Je fus élu représentant par le commerce de meubles et de tapisserie, et je puis assurer que le doge de Gènes ne fut pas plus étonné de se voir à Versailles, que moi de m'asseoir dans un des siéges de la pairie.

J'espérais que les questions de travail et de salaire seraient traitées au grand jour de la publicité, et discutées en assemblées générales par les patrons et les ouvriers. Il n'en fut pas ainsi; deux commissions de quinze membres désignés par le sort parmi les ouvriers et les patrons, furent chargées de préparer un travail, qui devait donner une solution aux points si controversés du salaire et de l'exploitation de l'homme par l'homme. Ces deux commissions, fondues en une seule, n'eurent pas le temps de faire paraître leur rapport, et, s'il faut en croire un de ses membres, « cette dernière commission ne fit absolument rien. »> Quant aux patrons, ils ne furent plus convoqués.

Il était impossible que le congrès du travail, ainsi que l'on appelait la réunion du Luxembourg, pût régler, par des lois générales, les intérêts si multipliés

et si variés de toutes les industries; à plus forte raison, les trente commissaires ne pouvaient-ils connaître que les besoins de leurs états, les réformes et les améliorations dont ils étaient susceptibles; mais ils étaient sans connaissances et sans moyens pour tout ce qui touchait aux autres industries. Aussi ces industries non représentées dans les commissions, qui avaient chacune une organisation particulière, des habitudes à conserver, des exigences à satisfaire, déléguèrentelles quelques-uns de ses membres auprès de M. Louis Blanc pour faire connaître leurs réclamations. Naturellement on appela les patrons aux discussions privées qui eurent lieu, à huis clos, dans le cabinet et en présence de M. Louis Blanc ou de M. Vidal, secrétaire de la commission. C'est ce qui arriva dans l'industrie de la tapisserie.

La journée de travail a toujours été de neuf heures depuis le mois d'octobre jusqu'à Pâques, et de dix heures le reste de l'année.

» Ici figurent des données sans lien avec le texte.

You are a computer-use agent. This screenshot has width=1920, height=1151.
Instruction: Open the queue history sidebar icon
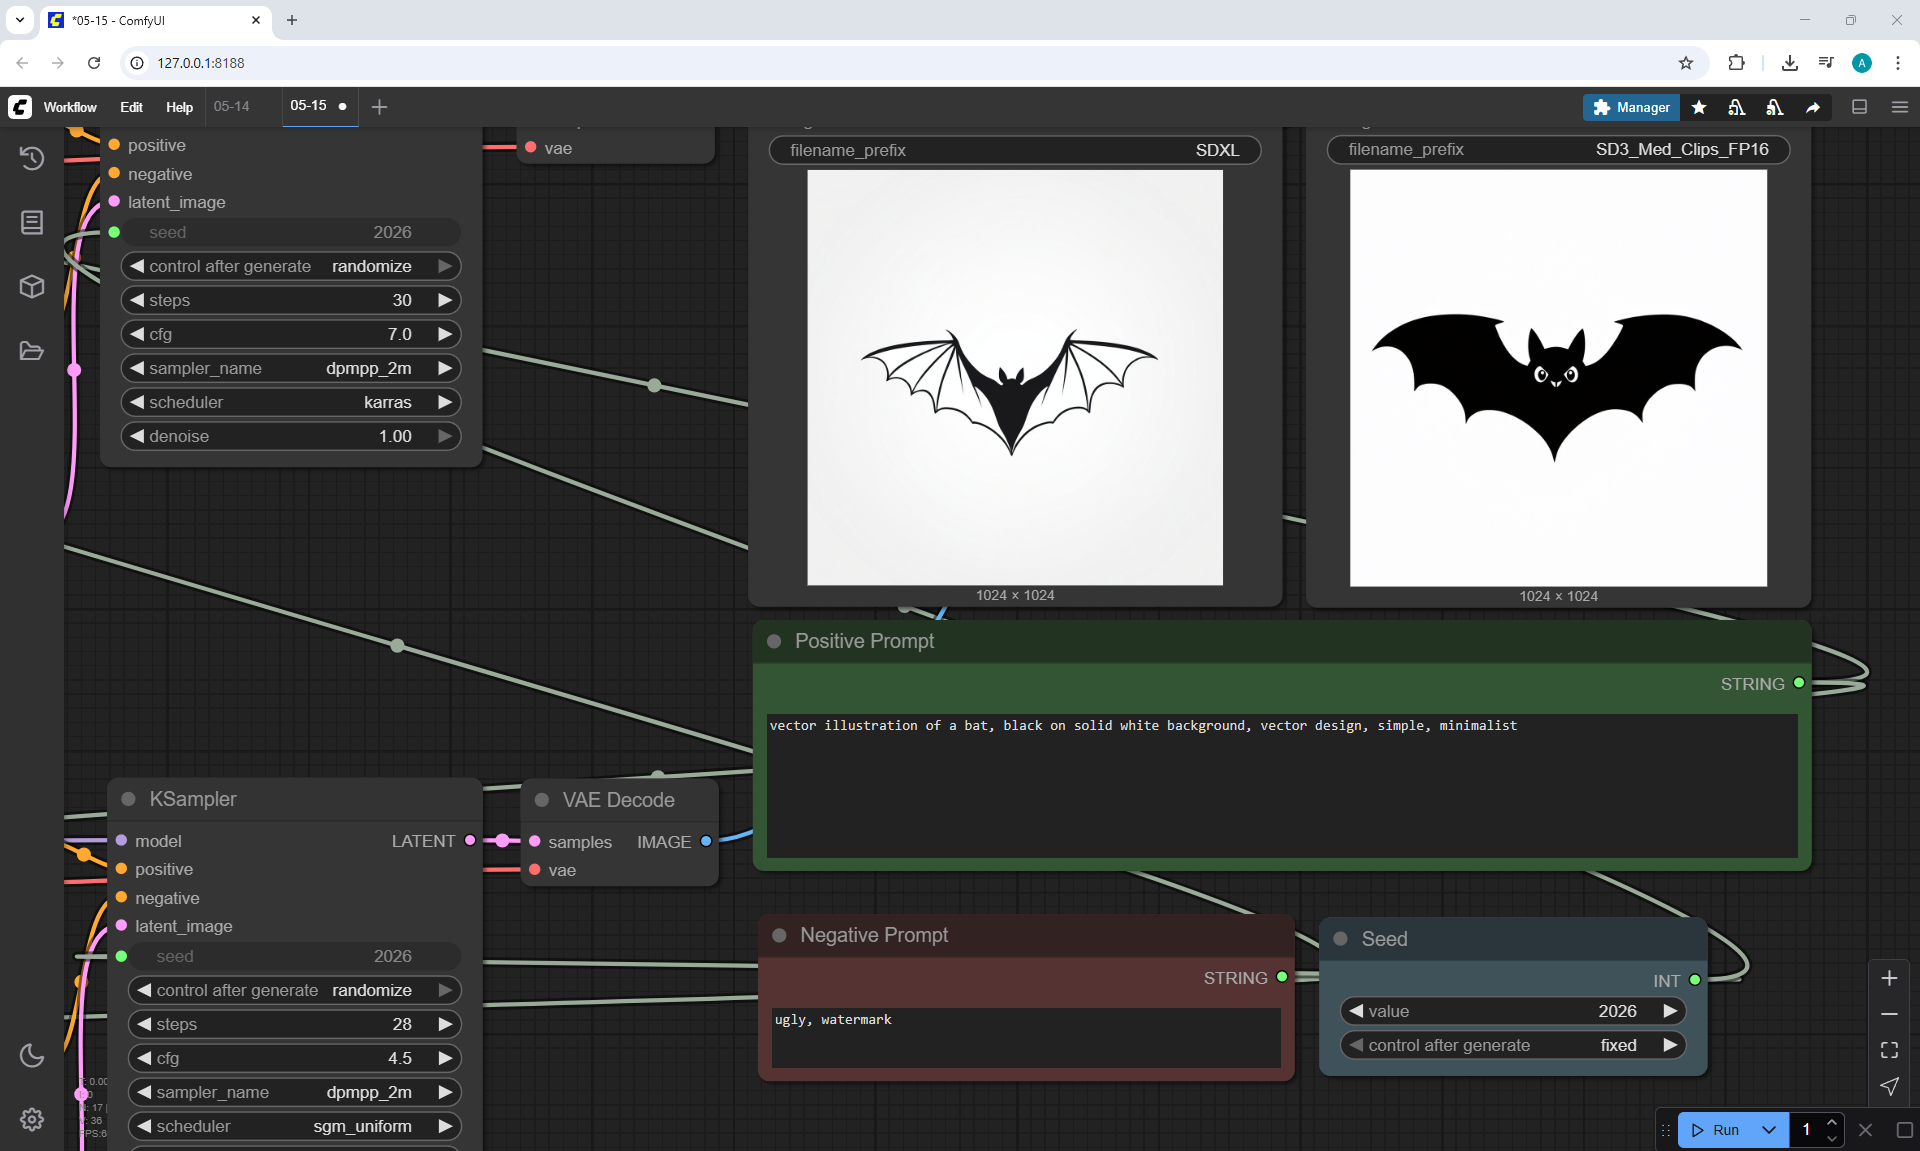pos(32,158)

Le salaire ordinaire, fixé à 4 francs, s'élevait jusqu'à 6 francs pour les premiers ouvriers.

Il y avait aussi des ouvriers moins habiles, trop âgés ou trop jeunes, qui ne gagnaient que 3 francs ou 3 fr. 50 centimes. En dehors de ceux qui étaient occupés à la journée, d'autres travaillaient à la tâche, ou,

suivant le mot consacré dans l'industrie, à leurs pièces; ceux-là pouvaient faire monter leur gain jusqu'à 6, 7 et 8 francs par jour. On voit combien était grande la liberté de transaction entre le maître et l'ouvrier. La journée ordinaire est de 4 francs. En dehors de ce tarif commun, les contractants fixaient le salaire de gré à gré. L'assiduité et l'habileté réglaient la journée de l'ouvrier aux pièces.

En général, les rapports de patron à ouvrier ont toujours été des plus faciles.

Cependant, le vent de l'époque avait soufflé dans quelques têtes l'esprit de réforme. Des réunions eurent lieu. Le plus grand nombre était content de l'état de choses présent; mais on leur fit entrevoir qu'avec des changements leur avenir s'améliorerait. Naturellement ils accueillirent avec transport cette espérance, et donnèrent mission aux novateurs de la réaliser. Ainsi que l'on a pu le voir, les conditions du travail étaient des plus avantageuses; on ne pouvait raisonnablement les rendre plus favorables: on résolut de les changer.

En conséquence, on présenta à la chambre syndicale des maîtres tapissiers de la ville de Paris un com-promis, qui devait être adopté après avoir été discuté entre tous les intéressés.